Bobby Reddy: The Fat Controller - Slimming Down the Excesses of Controlling Shareholders in UK Listed Companies (47/2016)

It has become fashionable to extoll the benefits of an incumbent controlling shareholder in companies. Indeed, many of the failures of the stewardship movement, that encourages shareholders in UK listed companies to take an interventionist approach to their investments, have been blamed on the prevalence of dispersed and fragmented ownership models. However, in the publicly listed company sphere, it is debatable whether the virtues of controlling shareholders outweigh the potential detriments, as evidenced by the corporate governance travails of Sports Direct International plc. This paper summarises the principal inherent benefits and detriments, and how these may have presented themselves in the experience of Sports Direct International plc; followed by a normative analysis of the effectiveness of certain regulations ostensibly created to constrain controlling shareholders, together with proposals for reform, arguing that the existing regulations have proved to be insufficient in constraining the controlling shareholder of Sports Direct International plc.

Trevor Allan: Principle, Practice, and Precedent: Vindicating Justice, According to Law (48/2017)

The idea of justice according to law is exemplified by common law thought, in which principle and precedent are interlocked and interdependent. The law is constituted neither by its socially authoritative sources, regarded as social fact, nor by moral judgment about their effects. It is a moral construction of legal practice, interpreting its various rules and arrangements as parts of an integrated scheme of justice. Justice is sought by adherence to practice, understood in the light of the ideals it embodies on correct analysis. Legal obligations are moral obligations and legal reasoning is moral reasoning, but in each case context is critical. The requirements of justice are discerned, in large part, by exploration of the legal tradition in which particular issues arise for decision. It is an internal, interpretative inquiry, drawing on the moral resources of that tradition. Conflict between political ideals must be resolved internally as part of that inquiry; we are obligated to obey the law as correctly determined. These points are reinforced by critique of work by Dworkin, Greenberg, Hershovitz, and Waldron.

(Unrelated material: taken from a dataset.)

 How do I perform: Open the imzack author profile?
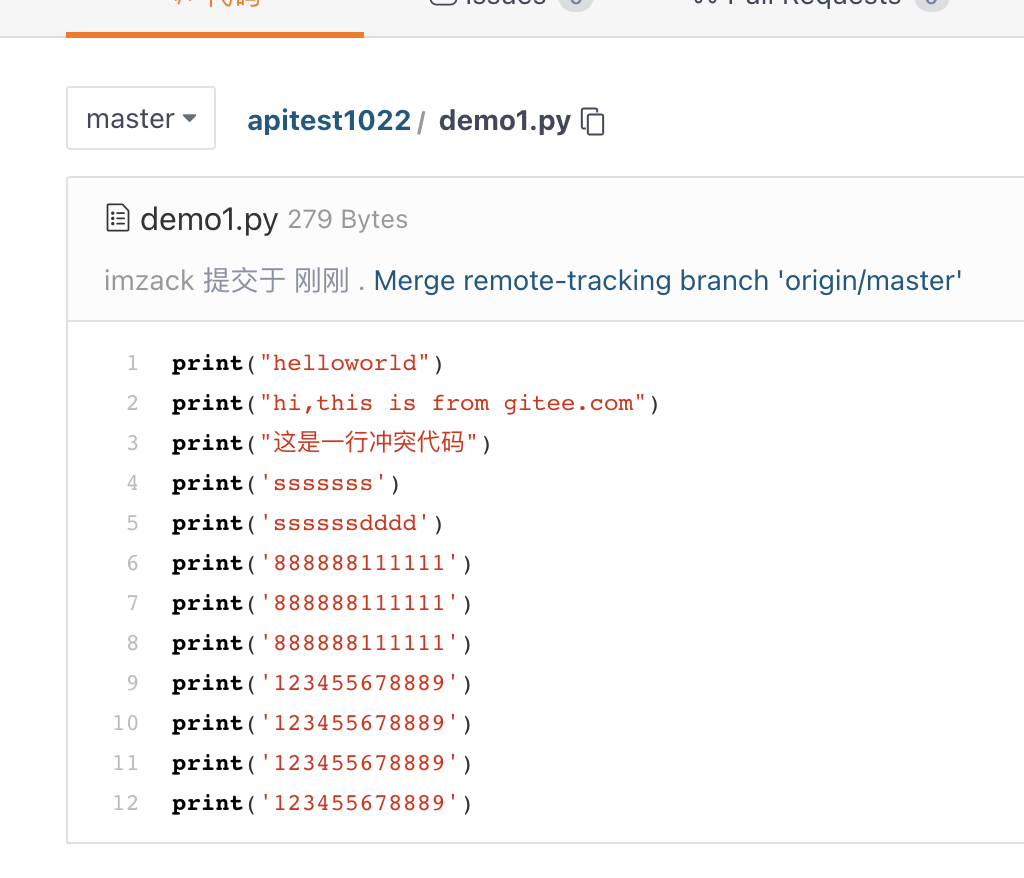click(x=149, y=281)
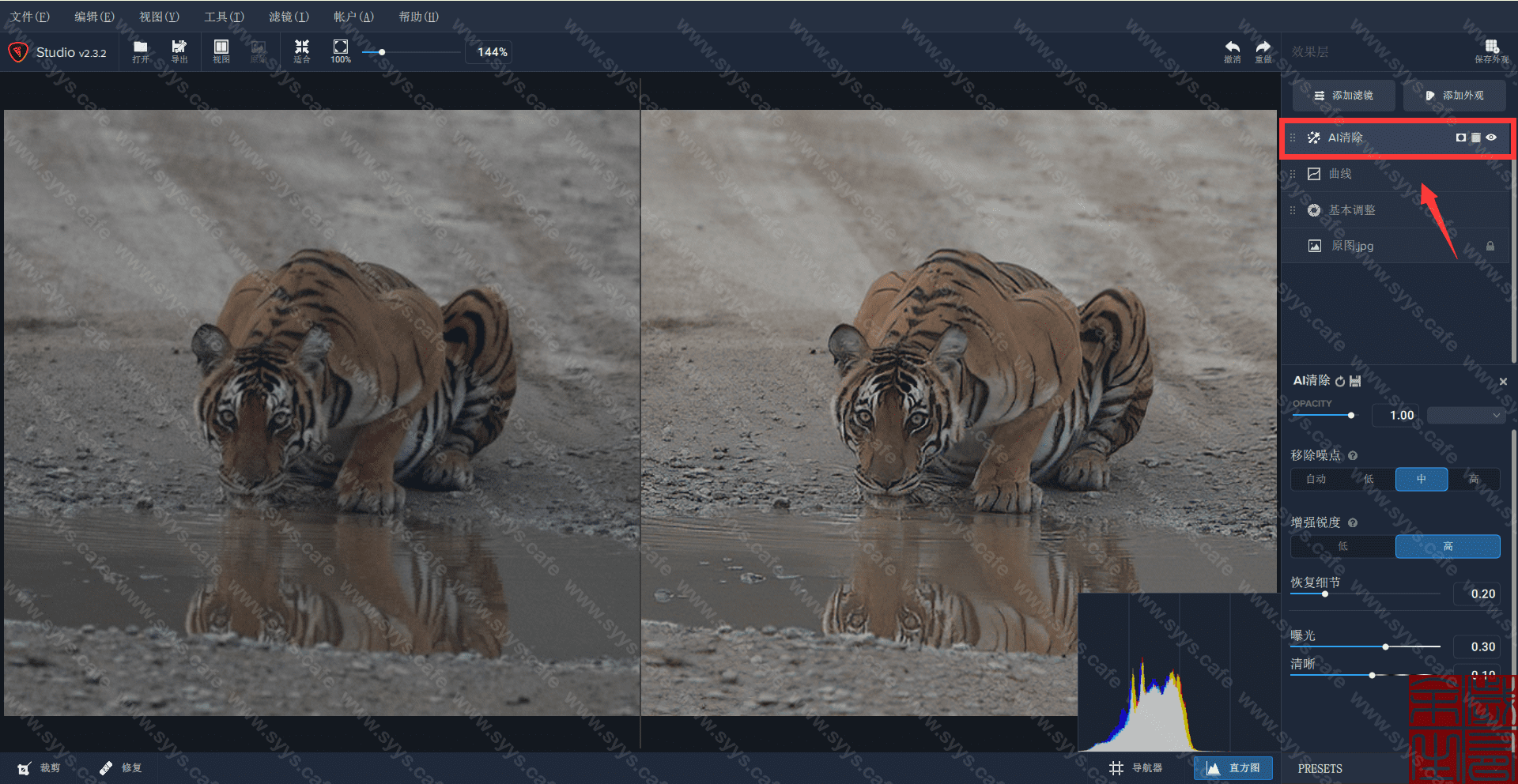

Mark Elliott: Judicial Power and the United Kingdom's Changing Constitution (49/2017)

Judicial power, in any rule of law-based system, is a given. But how much is too much? That question has risen to particular prominence in recent years in the United Kingdom, where the judicial role has changed and grown in notable ways. In doing so, it has attracted criticism from some quarters, with charges of judicial overreach being made. This paper charts the growth of judicial power in the UK and considers how, given the particularities of the UK’s constitutional system, one might go about identifying the proper limits of judicial power.

The paper begin by addressing the key constitutional parameters by reference to which the notions of judicial power and overreach have traditionally been calibrated in the UK. It then proceeds to trace the many senses in which the exercise of judicial power has grown, and considers the forces that have brought such developments about. Against that background, the paper contends that while the evolution of the judicial role evidences a reconceptualization, as distinct from the repudiation, of relevant fundamental constitutional principles, it should not be assumed that the UK constitution’s famous flexibility is limitless. To that end, the paper concludes by examining the recent and controversial judgments of the UK Supreme Court in the Evans and Miller cases, in which, in different ways, the proper limits of judicial power have been tested.